Dal Makhni

I have long awaited to learn and prepare this wonderful dish as it is our family favourite food and its usually in our list when we buy any north Indian delicacies from the restaurant. I finally nailed this amazing dish, so much so, that we stopped buying dal makhni from the outside. We can easily say that this punjabi recipe is the most favourite of everyone who loves Indian food. Please proceed to read along and prepare this yummy, tasty and mouth watering recipe & I am 100% sure you will be more than happy to learn this dish and forget about buying it again from outside, specially my South Indian friends.


  • Black Urad dal (whole): 1cup
  • Rajma : ¼cup
  • Water : 4 to 5 cups
  • Butter: 100grms
  • Ginger Garlic paste : 1 ½tbsp
  • Kashmiri Red chilli powder: 1½ tbsp or as per choice
  • Slit green chilly (optional)
  • Salt to taste
  • Fresh tomato puree :1 ½ cup


  • Oil : 1 tbsp
  • Garlic chopped : ½ tbsp
  • Butter(optional) : 1 to 2 tbsp
  • Dried methi leaves :a pinch
  • Cream : 2 tbsp nicely whisked


• Soak the black urad dal & rajma overnight or minimum 4 to 5 hours.
• Scrub and wash it clean.

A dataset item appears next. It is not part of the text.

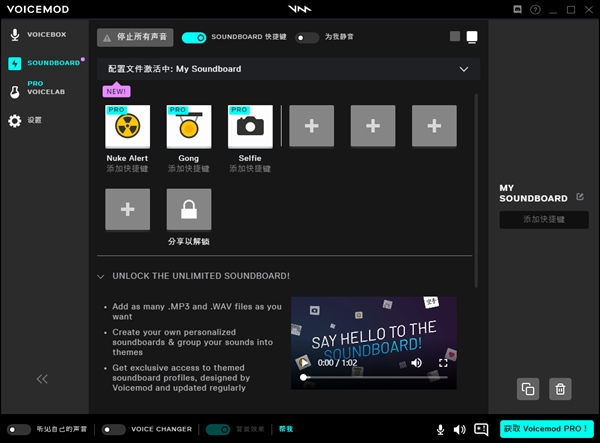Expand the My Soundboard profile dropdown

pyautogui.click(x=463, y=70)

Drain the water and wash again for a couple of times.
• Pressure cook the dal and rajma with 5 cups of water till dal and rajma cooks very well.
• Alternatively, roughly cut the tomatoes and puree them. You may blanch and puree them as well.
• Take a wok and melt butter and saute ginger garlic paste for 2 minutes & add a slit green chilly which is optional.
• Keep the stove in low flame and add the Kashmiri chili powder, stir and quickly add the tomato puree. Ensure not to burn the chille powder.
• Cook the tomatoes until they turn thick & the butter ooze out. The raw smell of tomato goes out.
• Now add the cooked dal and rajma to the tomato puree along with some water and salt.
• Cook the dal in low flame for 30mins stirring it in regular interval.
• Heat oil in a pan and add finely chopped garlic.
• Fry the garlic until it turns brown and add it to the boiling dal.
• Add some more butter, if needed along with a pinch of dry kasurimethi leaves(dry fenugreek leaves) and add whisked cream. Remove and serve hot with Roti or Jeera rice.

Dal Makhni

Please Note:

• Do not compromise with the quantity of the butter.
• After adding the cooked dal to the tomato, ensure to cook for 30 minutes which will enhance the flavour.
• If while cooking as mentioned above, the dal is thick, you may add more water and continue to cook.
• Add the kasurimethi after u turn of the stove and a small pinch only.
• You may add slit green chilly while u sauté the ginger garlic paste for an additional flavour and heat.